If you write the date and month the English way, 157 and 167 are prime numbers (hooray, the world makes sense again) but if you write them the American way as 715 and 716 they are clearly not prime (bugger).

There are plenty of consecutive prime dates using the English format in January, March, July, September and November (apart from "2" and "5", all prime numbers end in 1,3,7 or 9).

But the only pairs of consecutive dates which are prime using the American format, are:
2/29 (in a leap year) - 3/1;
3/31 - 4/1.
12/31 - 1/1.

(You can't have consecutive primes in any calendar month using American format because one of them will be even, so you are restricted to the last day of a month with 29 or 31 days, followed by the first day of next month.)

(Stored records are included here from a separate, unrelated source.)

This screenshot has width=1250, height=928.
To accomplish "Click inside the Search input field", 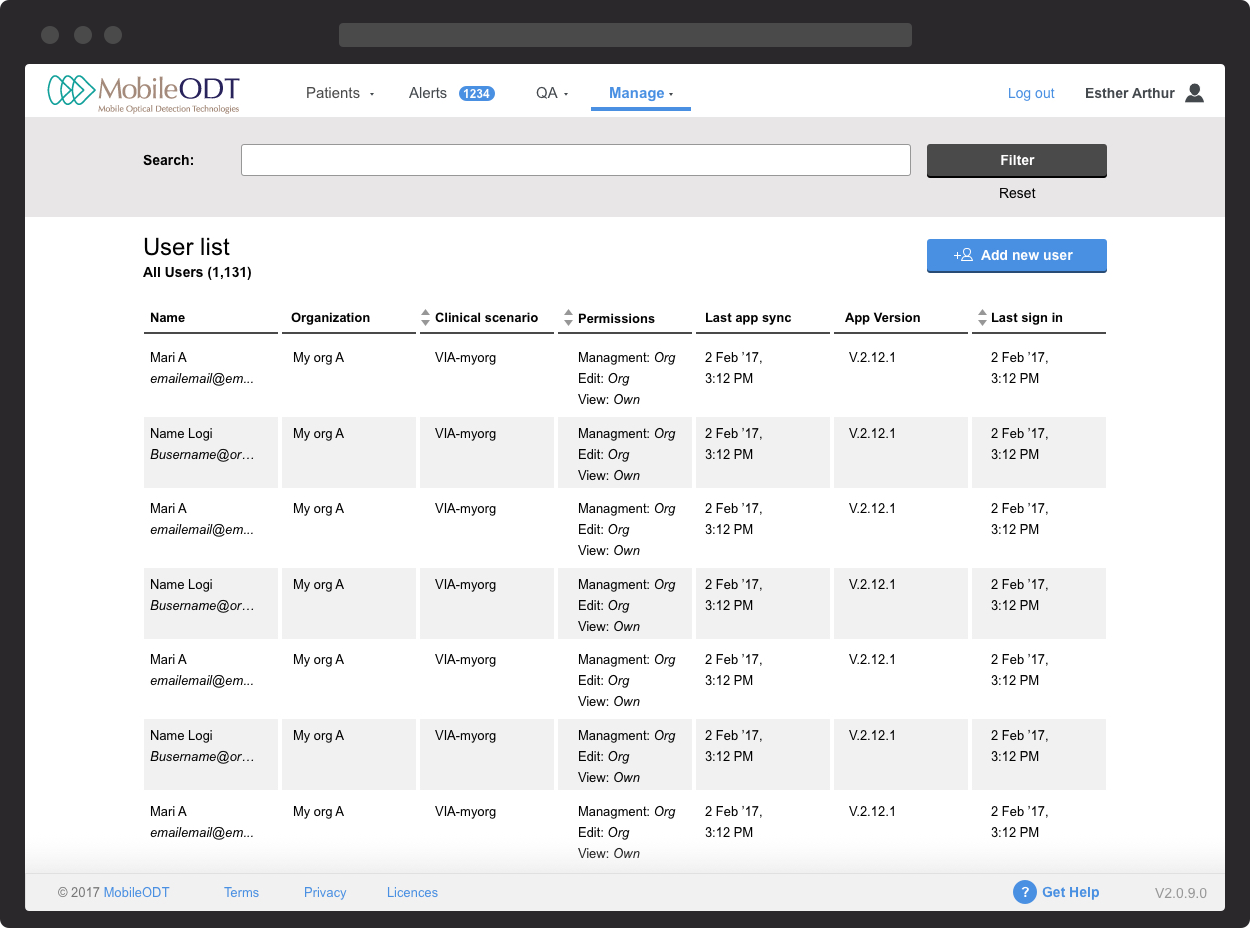I will tap(575, 159).
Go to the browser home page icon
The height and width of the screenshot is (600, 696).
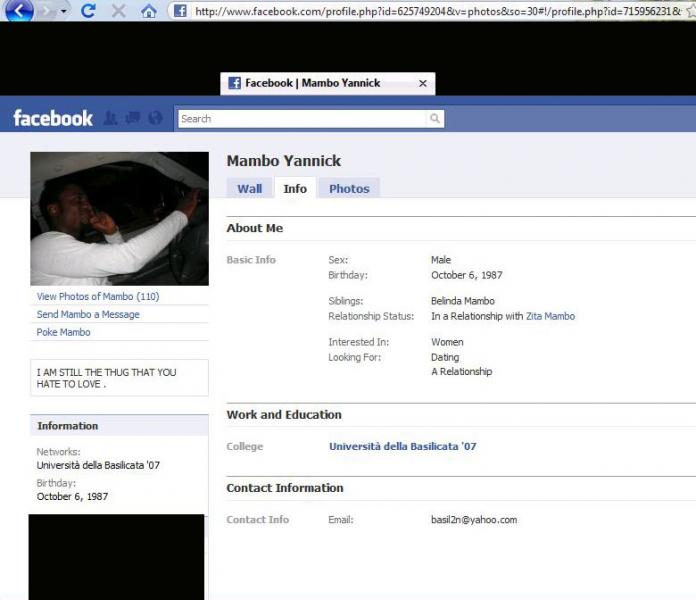pyautogui.click(x=148, y=11)
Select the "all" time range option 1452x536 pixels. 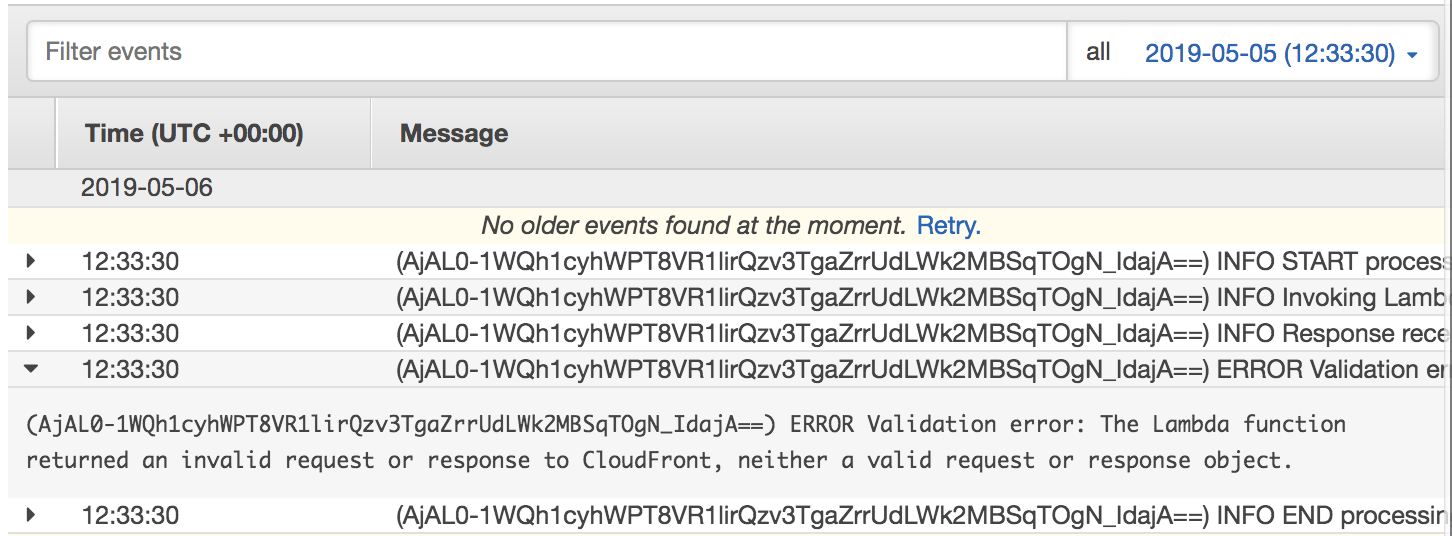[x=1098, y=52]
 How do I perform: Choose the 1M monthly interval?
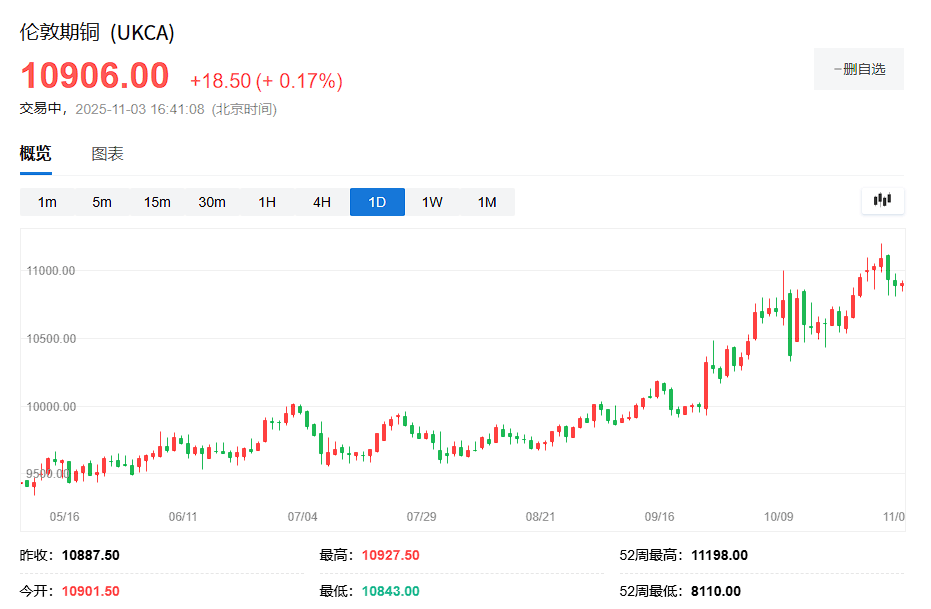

I couldn't find any consecutive dates which are both prime using English format and American format.

Just sayin'.

5 comments:

James Higham said...

You're not an accountant by any chance, are you? :)

Mark Wadsworth said...

JH, I'm a failed maths professor who settled for accountancy.

Mark In Mayenne said...

The world needs nerds

JuliaM said...

I didn't even understand the first paragraph!

Mark Wadsworth said...

MiM, the world gets nerds whether it needs them or not.

JM, that was the easiest paragraph.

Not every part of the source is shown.